85-96. the Bear = the constellation Ursa Major or the Great Bear, commonly known in the United States as the Dipper: in the English poets often referred to as Charles' Wain, or the Churl's (Peasant's) Wagon. See I Henry, IV. ii. 1. Charles' Wain is over the new chimney.' You can easily distinguish the Great Bear and the Little Bear (containing the pole-star) on a clear night. Hermes; the Greeks identified their divinity Hermes with the Egyptian Thot, the inventor of Arts and Sciences. Read Longfellow's poem of Hermes Trismegistus for a beautiful version of this legend. We have space for only one verse.

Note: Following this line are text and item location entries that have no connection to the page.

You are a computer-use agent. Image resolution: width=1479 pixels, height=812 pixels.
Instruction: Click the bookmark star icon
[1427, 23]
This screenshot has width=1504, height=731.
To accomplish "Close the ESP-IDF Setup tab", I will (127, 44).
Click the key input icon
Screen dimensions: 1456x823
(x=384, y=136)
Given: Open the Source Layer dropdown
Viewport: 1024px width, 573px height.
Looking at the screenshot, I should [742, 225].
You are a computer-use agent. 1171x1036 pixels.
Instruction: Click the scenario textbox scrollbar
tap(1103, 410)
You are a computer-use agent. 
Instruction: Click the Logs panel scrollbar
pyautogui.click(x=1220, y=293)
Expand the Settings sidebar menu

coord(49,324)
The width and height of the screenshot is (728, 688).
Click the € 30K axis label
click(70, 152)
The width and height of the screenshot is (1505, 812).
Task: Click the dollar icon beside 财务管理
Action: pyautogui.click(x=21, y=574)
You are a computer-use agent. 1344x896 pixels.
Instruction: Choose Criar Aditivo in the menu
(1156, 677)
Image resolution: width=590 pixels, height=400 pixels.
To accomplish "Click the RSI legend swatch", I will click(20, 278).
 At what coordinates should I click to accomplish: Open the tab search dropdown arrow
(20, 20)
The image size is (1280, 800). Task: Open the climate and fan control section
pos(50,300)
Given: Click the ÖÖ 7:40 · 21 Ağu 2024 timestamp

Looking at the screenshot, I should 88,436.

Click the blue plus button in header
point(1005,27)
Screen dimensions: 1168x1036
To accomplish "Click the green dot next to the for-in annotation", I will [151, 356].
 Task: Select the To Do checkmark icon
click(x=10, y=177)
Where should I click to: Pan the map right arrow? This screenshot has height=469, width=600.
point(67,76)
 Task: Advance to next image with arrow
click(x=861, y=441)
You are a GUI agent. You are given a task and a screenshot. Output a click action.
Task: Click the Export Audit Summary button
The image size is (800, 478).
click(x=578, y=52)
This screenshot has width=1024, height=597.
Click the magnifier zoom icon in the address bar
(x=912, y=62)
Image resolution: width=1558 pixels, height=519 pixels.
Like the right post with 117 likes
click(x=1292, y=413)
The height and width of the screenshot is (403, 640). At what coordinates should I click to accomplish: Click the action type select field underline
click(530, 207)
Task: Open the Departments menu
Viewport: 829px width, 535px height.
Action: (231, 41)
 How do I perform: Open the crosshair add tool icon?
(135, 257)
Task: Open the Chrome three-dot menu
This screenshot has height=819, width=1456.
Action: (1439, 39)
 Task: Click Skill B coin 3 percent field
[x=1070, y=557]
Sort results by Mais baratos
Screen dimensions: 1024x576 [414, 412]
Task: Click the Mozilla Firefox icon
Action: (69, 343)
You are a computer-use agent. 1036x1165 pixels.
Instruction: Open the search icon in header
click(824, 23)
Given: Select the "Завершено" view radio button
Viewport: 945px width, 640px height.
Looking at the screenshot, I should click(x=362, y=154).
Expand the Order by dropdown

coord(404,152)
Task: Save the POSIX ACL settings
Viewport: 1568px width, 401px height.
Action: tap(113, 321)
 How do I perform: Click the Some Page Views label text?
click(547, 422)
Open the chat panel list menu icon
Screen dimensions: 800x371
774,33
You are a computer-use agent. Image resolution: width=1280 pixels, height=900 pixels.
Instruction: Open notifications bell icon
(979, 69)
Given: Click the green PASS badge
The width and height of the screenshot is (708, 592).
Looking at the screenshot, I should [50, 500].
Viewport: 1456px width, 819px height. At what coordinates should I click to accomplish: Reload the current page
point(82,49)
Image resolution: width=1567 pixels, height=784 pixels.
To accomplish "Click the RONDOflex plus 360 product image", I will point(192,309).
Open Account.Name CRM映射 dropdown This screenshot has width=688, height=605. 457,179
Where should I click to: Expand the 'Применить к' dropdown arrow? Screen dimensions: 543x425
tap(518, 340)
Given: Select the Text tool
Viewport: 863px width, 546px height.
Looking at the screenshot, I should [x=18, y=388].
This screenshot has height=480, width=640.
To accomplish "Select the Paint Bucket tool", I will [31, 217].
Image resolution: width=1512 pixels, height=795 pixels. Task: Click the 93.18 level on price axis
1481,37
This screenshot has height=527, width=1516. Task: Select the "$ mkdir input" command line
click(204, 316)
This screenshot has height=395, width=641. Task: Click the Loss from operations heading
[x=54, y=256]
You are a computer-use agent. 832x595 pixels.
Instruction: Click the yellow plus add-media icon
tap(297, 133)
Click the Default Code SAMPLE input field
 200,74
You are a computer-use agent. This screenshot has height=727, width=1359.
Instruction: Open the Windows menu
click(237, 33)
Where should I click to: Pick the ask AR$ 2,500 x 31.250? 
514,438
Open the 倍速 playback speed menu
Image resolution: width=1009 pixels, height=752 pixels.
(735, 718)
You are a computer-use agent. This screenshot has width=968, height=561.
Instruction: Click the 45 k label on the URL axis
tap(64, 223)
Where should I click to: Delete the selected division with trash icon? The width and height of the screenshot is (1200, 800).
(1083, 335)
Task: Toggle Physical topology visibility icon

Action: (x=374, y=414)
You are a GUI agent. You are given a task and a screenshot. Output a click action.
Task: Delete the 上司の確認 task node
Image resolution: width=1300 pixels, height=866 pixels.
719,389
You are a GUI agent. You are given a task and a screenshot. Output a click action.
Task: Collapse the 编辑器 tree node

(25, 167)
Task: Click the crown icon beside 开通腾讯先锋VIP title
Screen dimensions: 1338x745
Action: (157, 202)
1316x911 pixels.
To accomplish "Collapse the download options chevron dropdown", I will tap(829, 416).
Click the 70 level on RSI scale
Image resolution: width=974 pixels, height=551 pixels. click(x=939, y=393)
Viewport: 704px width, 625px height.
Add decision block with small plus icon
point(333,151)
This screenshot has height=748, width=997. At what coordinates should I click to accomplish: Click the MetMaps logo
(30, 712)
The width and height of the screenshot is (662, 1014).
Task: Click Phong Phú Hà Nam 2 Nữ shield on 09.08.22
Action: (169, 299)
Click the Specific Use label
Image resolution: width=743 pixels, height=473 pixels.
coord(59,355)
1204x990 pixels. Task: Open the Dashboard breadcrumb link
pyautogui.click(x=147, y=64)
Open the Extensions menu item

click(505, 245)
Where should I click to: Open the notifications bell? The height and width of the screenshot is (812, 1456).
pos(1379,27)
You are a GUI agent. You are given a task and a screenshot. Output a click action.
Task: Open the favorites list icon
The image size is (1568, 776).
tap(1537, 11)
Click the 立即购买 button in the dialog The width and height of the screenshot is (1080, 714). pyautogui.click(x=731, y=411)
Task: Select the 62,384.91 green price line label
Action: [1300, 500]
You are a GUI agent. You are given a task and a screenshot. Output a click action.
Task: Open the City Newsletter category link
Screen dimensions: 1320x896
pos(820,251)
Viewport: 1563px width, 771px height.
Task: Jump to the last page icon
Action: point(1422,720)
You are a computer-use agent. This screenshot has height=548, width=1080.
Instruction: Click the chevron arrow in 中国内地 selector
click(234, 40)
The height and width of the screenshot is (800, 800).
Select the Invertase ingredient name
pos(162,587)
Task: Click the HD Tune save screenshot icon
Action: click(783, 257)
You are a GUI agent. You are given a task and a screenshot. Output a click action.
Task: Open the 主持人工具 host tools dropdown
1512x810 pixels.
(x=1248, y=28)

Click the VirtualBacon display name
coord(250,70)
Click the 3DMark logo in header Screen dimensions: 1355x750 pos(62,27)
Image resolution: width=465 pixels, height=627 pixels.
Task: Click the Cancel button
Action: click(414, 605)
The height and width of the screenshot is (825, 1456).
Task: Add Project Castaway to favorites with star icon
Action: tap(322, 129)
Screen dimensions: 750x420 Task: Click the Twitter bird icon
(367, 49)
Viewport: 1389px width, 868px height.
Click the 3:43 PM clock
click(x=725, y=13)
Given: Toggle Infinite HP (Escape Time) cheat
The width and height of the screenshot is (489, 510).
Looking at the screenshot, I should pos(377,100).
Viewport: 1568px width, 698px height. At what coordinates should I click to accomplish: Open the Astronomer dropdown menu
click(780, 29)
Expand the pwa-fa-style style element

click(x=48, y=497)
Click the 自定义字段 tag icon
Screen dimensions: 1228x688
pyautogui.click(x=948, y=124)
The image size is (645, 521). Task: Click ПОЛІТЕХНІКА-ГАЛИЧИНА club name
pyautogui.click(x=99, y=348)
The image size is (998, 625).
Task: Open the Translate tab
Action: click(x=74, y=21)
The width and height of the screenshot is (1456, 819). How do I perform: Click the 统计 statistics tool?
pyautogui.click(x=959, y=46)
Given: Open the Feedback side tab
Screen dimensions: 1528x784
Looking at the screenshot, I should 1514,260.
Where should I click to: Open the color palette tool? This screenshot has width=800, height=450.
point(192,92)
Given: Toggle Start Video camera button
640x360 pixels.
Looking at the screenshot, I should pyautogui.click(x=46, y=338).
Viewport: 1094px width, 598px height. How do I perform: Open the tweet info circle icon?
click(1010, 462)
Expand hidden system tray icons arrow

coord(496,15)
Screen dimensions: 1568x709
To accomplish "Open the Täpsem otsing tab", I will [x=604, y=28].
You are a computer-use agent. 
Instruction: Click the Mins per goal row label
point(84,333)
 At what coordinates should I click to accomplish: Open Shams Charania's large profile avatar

Where are now the many hundred

Thousand books he wrote ?

By the Thaumaturgists plundered
Lost in lands remote;

In oblivion sunk forever

As when o'er the land

Blows a storm wind, in the river

Sinks the scattered sand.

Plato; in the Phædo of Plato, Socrates, on the day he is condemned to die, tranquilly discusses with his friends the question of the immortality of the soul. consent agreement, harmony. planet; element. A belief in astrology lasted beyond the age of Milton and is not dead today; witness the amusing character of Foresight the astrologer in Congreve's comedy of Love for Love (1695) and the continued publication of Ayer's Almanac.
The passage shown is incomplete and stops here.